Problem
For each statement below, answer yes or no according to the passage on the Amenokori vocabulary app, and quote the passage's deciding words. 1. The free tier allows 20 new cards per day. 2. The JLPT administrators publish an official vocabulary list for each level. 3. The mobile-app page claims 10K unique questions.

Passage shown
###

For a learner who wants to open an app and start reviewing the most common words without building or vetting a deck, Amenokori is the J-Compass pick for this approach. Its draw is not the scheduler alone. The landing page describes FSRS (Free Spaced Repetition Scheduler) as "the same algorithm powering modern Anki, calibrated to your personal memory." The draw is that the scheduler comes wrapped around a curated library, graded quizzes, and per-entry explanations. These include meaning, register, usage notes, and a per-kanji breakdown of every compound rather than a bare gloss, which you would otherwise have to assemble and maintain yourself.⁸⁹

The appeal is zero setup plus a curated library. Amenokori advertises "10K entries ready on day one" with "no deck hunting, no formatting, no maintenance," and a library that spans N5 through N1.⁸⁹ The per-level breakdown shown on the landing-page collection cards is: N5 (801 entries), N4 (750), N3 (3,355), N2 (1,477 plus 855 extended), and N1 (3,239 plus 803 extended).⁸

These per-level counts are Amenokori's leveling, not official JLPT targets

The JLPT administrators publish functional can-do descriptions only, never a vocabulary list or per-level word count.⁶ The figures above are Amenokori's own leveling decisions for its library,⁸ not numbers endorsed by the test, and the same caution applies to any "X words at level N" figure circulating in the community.

What sets the tool apart from a plain flashcard deck is its quiz design. The mobile-app page lists the question types as "reading, usage, cloze, particles, synonyms, antonyms, meaning," totaling "150K+ unique questions."⁹ Because these graded, typed questions check an actual answer, they counter the self-grading weakness of a plain recognition card. With a plain card, the learner silently rates their own recall. Every entry also ships with "contextual sentences with audio."⁹

The free tier is functional rather than a teaser: Amenokori is "100% free to start," with the full N5–N1 library available on the free tier at a daily limit of 20 new cards and 150 reviews, and paid monthly, annual, and lifetime plans layered on top.⁹

Approach 2: Sentence mining (build your own deck from what you read)

###

Dataset content
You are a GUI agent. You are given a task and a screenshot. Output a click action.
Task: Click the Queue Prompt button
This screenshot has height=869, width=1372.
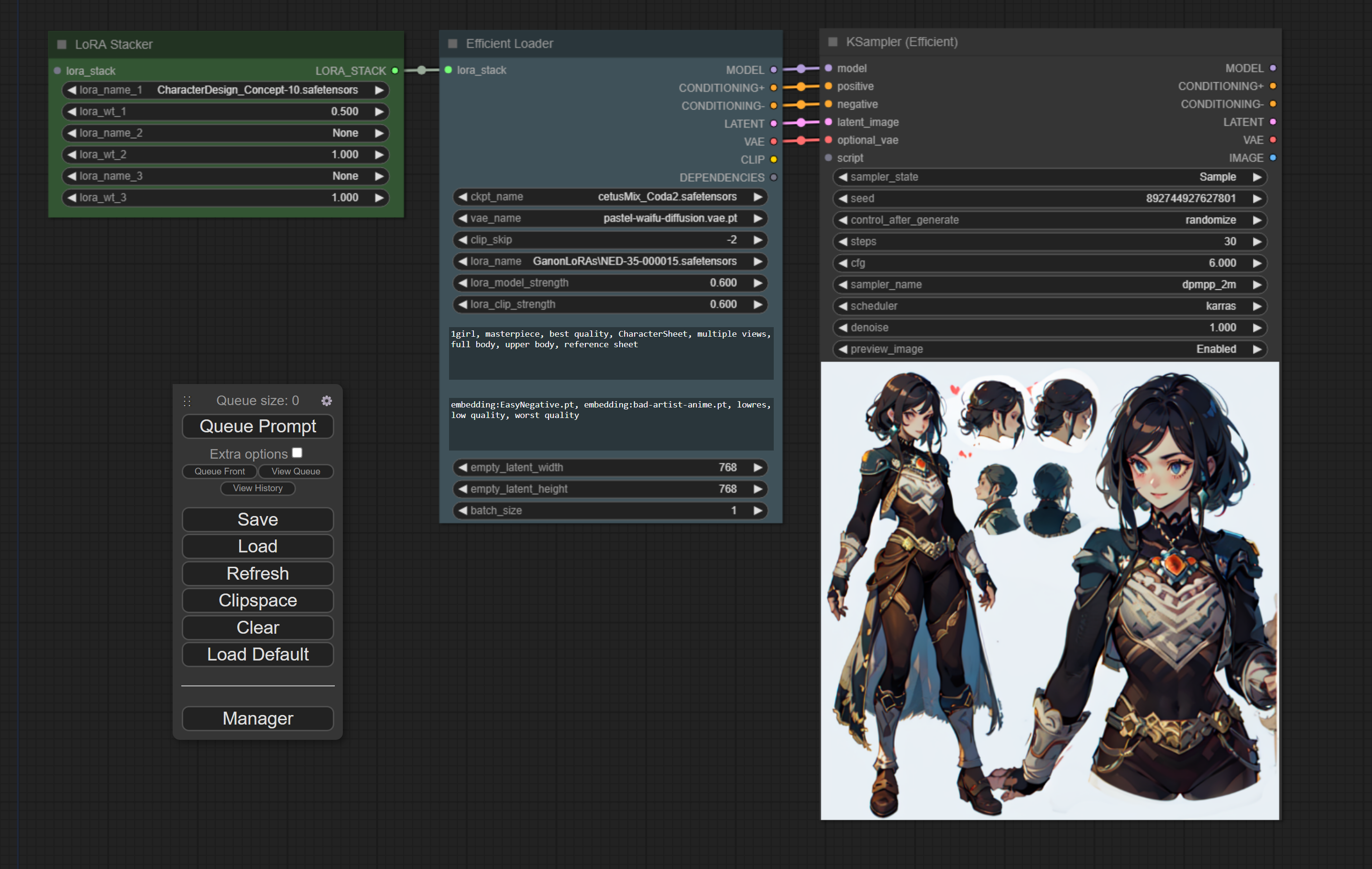coord(258,426)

###

Final result
1. Yes: "at a daily limit of 20 new cards and 150 reviews"
2. No: "The JLPT administrators publish functional can-do descriptions only, never a vocabulary list or per-level word count."
3. No: "150K+ unique questions."